(EXCERPT begins)

|
|
Log in / Subscribe / Register

Custom page-cache policies with BPF

By Jonathan Corbet
May 22, 2026

LSFMM+BPF
The kernel's page cache is charged with maintaining pages (or, more correctly, folios) containing copies of data from files in the filesystem; its performance has a big effect on the performance of the system as a whole. One of the key decisions the kernel must make is when to evict folios from the page cache. At the 2026 Linux Storage, Filesystem, Memory Management, and BPF Summit, Tal Zussman ran a memory-management-track session on how the page cache could be better customized for specific workloads. It will not be much of a spoiler to say that it involves BPF.

Eviction from the page cache can be managed by either the traditional least-recently-used (LRU) algorithm or the multi-generational LRU; these subsystems were discussed in detail earlier in the Summit. Zussman started by saying that there are workloads that are not served well by either of those options. As an example, he mentioned an unnamed financial database that performs a large number of small, performance-sensitive queries; there is also a set of lower-priority analytical tasks. The database will fill the page cache while handling the high-priority work but, when an analytical scan starts up, most of the data needed to satisfy those queries is pushed out. The next such query then ends up thrashing all of that data back in. The current page cache, he said, is not flexible enough to address this problem; it is leaving performance on the table.

Vlastimil Babka asked why the kernel's access-twice heuristic does not prevent this scenario. That heuristic marks data as inactive when it is first added to the LRU lists; the second access causes it to be marked as active. Inactive data is evicted first, so this heuristic keeps single-use data from pushing out more useful pages. Zussman answered that there are often multiple scans happening at the same time, fooling that heuristic, but the real problem is that the page cache lacks awareness of how the application accesses data.

(EXCERPT ends)
(DATA FOR THE TASK begins)

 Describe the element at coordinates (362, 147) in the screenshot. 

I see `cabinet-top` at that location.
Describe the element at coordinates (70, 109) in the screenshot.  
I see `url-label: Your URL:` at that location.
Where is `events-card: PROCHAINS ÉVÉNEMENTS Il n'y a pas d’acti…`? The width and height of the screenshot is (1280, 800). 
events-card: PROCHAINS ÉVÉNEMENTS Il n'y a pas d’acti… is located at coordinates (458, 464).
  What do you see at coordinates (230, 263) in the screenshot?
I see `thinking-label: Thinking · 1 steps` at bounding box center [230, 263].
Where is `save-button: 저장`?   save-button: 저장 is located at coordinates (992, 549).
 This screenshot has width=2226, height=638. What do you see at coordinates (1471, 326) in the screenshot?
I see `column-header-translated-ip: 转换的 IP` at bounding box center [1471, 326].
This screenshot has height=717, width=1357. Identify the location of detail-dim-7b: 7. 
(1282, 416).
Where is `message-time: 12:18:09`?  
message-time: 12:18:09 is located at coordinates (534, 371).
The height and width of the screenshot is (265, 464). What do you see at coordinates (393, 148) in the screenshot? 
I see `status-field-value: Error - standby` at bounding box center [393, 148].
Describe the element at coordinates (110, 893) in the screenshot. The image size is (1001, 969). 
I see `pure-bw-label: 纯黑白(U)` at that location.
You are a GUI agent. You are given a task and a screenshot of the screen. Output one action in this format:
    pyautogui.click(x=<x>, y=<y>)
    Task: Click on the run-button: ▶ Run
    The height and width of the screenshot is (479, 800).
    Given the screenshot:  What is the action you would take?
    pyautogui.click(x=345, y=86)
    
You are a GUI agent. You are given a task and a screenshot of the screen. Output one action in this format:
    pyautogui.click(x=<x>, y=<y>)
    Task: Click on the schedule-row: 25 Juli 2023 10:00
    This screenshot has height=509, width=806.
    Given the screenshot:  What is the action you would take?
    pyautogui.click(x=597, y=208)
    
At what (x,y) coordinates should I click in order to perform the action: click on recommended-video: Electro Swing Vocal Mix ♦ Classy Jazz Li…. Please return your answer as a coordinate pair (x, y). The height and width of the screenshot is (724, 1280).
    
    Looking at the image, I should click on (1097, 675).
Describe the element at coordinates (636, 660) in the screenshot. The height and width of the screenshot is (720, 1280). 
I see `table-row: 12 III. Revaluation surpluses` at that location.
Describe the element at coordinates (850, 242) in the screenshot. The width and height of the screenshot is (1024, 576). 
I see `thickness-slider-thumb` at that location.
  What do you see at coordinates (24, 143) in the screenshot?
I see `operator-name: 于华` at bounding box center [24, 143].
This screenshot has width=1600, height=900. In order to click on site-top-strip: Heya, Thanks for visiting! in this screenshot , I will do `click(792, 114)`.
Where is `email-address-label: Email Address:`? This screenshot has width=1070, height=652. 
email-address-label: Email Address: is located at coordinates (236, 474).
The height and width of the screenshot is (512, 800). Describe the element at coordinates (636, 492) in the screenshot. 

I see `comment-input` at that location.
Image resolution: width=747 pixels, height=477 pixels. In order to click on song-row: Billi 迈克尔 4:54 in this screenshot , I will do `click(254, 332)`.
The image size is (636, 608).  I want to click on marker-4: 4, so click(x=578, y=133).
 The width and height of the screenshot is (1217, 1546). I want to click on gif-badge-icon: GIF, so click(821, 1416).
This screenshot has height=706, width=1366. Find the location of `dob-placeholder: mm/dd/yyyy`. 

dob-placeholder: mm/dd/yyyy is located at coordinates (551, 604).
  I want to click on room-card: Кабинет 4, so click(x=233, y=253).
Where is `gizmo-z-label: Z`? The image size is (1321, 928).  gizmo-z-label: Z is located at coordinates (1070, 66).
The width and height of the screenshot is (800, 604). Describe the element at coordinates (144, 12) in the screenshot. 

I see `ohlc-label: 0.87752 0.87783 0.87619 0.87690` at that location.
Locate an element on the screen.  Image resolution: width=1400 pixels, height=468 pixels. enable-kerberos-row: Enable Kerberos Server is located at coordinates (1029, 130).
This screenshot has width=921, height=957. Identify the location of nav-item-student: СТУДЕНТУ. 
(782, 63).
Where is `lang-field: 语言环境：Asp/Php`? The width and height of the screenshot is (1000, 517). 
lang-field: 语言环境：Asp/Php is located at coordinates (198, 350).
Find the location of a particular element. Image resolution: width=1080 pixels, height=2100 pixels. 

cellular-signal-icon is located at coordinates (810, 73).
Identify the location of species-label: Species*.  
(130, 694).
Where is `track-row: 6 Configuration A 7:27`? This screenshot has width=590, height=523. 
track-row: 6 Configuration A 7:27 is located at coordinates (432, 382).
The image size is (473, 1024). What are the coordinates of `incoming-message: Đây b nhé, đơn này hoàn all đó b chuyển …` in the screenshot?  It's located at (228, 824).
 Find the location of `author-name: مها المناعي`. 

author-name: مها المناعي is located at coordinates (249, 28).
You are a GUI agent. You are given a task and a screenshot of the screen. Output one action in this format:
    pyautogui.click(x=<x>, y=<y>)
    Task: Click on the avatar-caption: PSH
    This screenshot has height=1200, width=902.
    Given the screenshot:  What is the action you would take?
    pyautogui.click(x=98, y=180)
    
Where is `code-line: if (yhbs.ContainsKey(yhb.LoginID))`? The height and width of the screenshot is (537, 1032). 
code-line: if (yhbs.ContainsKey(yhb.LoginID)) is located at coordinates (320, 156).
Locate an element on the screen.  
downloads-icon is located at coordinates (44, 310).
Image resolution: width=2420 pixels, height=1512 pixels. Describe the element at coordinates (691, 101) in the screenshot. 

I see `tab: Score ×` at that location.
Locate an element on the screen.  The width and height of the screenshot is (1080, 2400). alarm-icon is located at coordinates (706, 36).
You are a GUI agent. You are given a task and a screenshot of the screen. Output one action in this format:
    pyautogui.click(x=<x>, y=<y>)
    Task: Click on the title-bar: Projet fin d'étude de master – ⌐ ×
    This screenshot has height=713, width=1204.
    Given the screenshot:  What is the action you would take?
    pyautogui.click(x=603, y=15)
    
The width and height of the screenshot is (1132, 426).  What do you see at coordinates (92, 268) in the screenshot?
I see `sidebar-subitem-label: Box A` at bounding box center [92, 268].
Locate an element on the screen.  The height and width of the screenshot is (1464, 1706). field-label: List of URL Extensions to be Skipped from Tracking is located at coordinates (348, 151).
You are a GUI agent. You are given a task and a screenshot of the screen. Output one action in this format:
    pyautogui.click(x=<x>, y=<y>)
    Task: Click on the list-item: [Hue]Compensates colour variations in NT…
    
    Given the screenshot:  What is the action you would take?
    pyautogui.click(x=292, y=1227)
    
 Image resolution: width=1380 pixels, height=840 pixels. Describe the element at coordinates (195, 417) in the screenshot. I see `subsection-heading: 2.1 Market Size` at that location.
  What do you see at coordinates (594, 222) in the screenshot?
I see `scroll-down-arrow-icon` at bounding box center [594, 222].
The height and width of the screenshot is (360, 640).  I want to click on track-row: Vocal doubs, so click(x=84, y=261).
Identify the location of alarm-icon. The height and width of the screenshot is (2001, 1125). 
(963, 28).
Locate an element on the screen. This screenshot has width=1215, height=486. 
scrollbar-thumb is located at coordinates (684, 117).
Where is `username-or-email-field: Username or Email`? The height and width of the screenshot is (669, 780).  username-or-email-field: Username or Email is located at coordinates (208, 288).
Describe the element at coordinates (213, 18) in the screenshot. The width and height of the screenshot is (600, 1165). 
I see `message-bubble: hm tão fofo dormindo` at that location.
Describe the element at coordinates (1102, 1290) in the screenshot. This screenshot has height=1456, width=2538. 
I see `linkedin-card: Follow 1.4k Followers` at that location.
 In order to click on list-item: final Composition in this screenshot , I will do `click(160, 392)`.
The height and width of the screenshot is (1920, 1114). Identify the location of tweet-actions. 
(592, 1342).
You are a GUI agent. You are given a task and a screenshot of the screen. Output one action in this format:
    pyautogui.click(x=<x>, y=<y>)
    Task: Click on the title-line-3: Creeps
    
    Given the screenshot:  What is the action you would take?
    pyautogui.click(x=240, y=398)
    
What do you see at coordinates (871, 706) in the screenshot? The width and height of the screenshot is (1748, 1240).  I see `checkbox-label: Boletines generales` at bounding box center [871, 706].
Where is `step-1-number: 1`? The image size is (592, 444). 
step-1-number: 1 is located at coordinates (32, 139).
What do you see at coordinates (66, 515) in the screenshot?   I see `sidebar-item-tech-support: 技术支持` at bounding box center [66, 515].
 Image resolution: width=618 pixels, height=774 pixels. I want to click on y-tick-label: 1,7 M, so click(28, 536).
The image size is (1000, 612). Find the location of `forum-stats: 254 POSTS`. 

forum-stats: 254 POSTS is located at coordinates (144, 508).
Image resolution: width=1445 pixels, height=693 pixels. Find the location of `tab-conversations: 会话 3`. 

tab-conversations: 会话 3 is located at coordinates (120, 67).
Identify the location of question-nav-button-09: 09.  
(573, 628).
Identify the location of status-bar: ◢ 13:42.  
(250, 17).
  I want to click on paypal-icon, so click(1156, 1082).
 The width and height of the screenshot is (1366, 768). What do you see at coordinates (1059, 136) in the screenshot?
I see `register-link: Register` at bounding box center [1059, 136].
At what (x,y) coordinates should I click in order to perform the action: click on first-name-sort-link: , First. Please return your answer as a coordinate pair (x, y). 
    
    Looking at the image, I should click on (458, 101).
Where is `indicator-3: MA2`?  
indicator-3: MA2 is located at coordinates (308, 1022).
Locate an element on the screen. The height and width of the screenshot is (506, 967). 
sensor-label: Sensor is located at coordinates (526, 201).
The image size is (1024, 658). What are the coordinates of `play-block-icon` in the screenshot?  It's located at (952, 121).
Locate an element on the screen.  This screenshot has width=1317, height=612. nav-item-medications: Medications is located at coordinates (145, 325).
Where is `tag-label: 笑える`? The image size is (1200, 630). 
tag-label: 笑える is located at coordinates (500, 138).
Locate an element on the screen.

(DATA FOR THE TASK ends)

§ **REQUIREMENT 1**
Transcribe the article on custom page-cache policies with BPF in full, word for word.
§ **REQUIREMENT 2**
Give the lines of the listing as a JSON list of strings, one string per line and blank lines omitted. Start at the line containing "coordinates (1029, 130)." and end at the line containing "(130, 694).", including only those lines and everything between them.
The listing is unrelated to the article on page-cache policies.

§ **WRITTEN SOLUTION 1**
|
|
Log in / Subscribe / Register

Custom page-cache policies with BPF

By Jonathan Corbet
May 22, 2026

LSFMM+BPF
The kernel's page cache is charged with maintaining pages (or, more correctly, folios) containing copies of data from files in the filesystem; its performance has a big effect on the performance of the system as a whole. One of the key decisions the kernel must make is when to evict folios from the page cache. At the 2026 Linux Storage, Filesystem, Memory Management, and BPF Summit, Tal Zussman ran a memory-management-track session on how the page cache could be better customized for specific workloads. It will not be much of a spoiler to say that it involves BPF.

Eviction from the page cache can be managed by either the traditional least-recently-used (LRU) algorithm or the multi-generational LRU; these subsystems were discussed in detail earlier in the Summit. Zussman started by saying that there are workloads that are not served well by either of those options. As an example, he mentioned an unnamed financial database that performs a large number of small, performance-sensitive queries; there is also a set of lower-priority analytical tasks. The database will fill the page cache while handling the high-priority work but, when an analytical scan starts up, most of the data needed to satisfy those queries is pushed out. The next such query then ends up thrashing all of that data back in. The current page cache, he said, is not flexible enough to address this problem; it is leaving performance on the table.

Vlastimil Babka asked why the kernel's access-twice heuristic does not prevent this scenario. That heuristic marks data as inactive when it is first added to the LRU lists; the second access causes it to be marked as active. Inactive data is evicted first, so this heuristic keeps single-use data from pushing out more useful pages. Zussman answered that there are often multiple scans happening at the same time, fooling that heuristic, but the real problem is that the page cache lacks awareness of how the application accesses data.

§ **WRITTEN SOLUTION 2**
[
  "Locate an element on the screen.  Image resolution: width=1400 pixels, height=468 pixels. enable-kerberos-row: Enable Kerberos Server is located at coordinates (1029, 130).",
  "This screenshot has width=921, height=957. Identify the location of nav-item-student: СТУДЕНТУ. ",
  "(782, 63).",
  "Where is `lang-field: 语言环境：Asp/Php`? The width and height of the screenshot is (1000, 517). ",
  "lang-field: 语言环境：Asp/Php is located at coordinates (198, 350).",
  "Find the location of a particular element. Image resolution: width=1080 pixels, height=2100 pixels. ",
  "cellular-signal-icon is located at coordinates (810, 73).",
  "Identify the location of species-label: Species*.  ",
  "(130, 694)."
]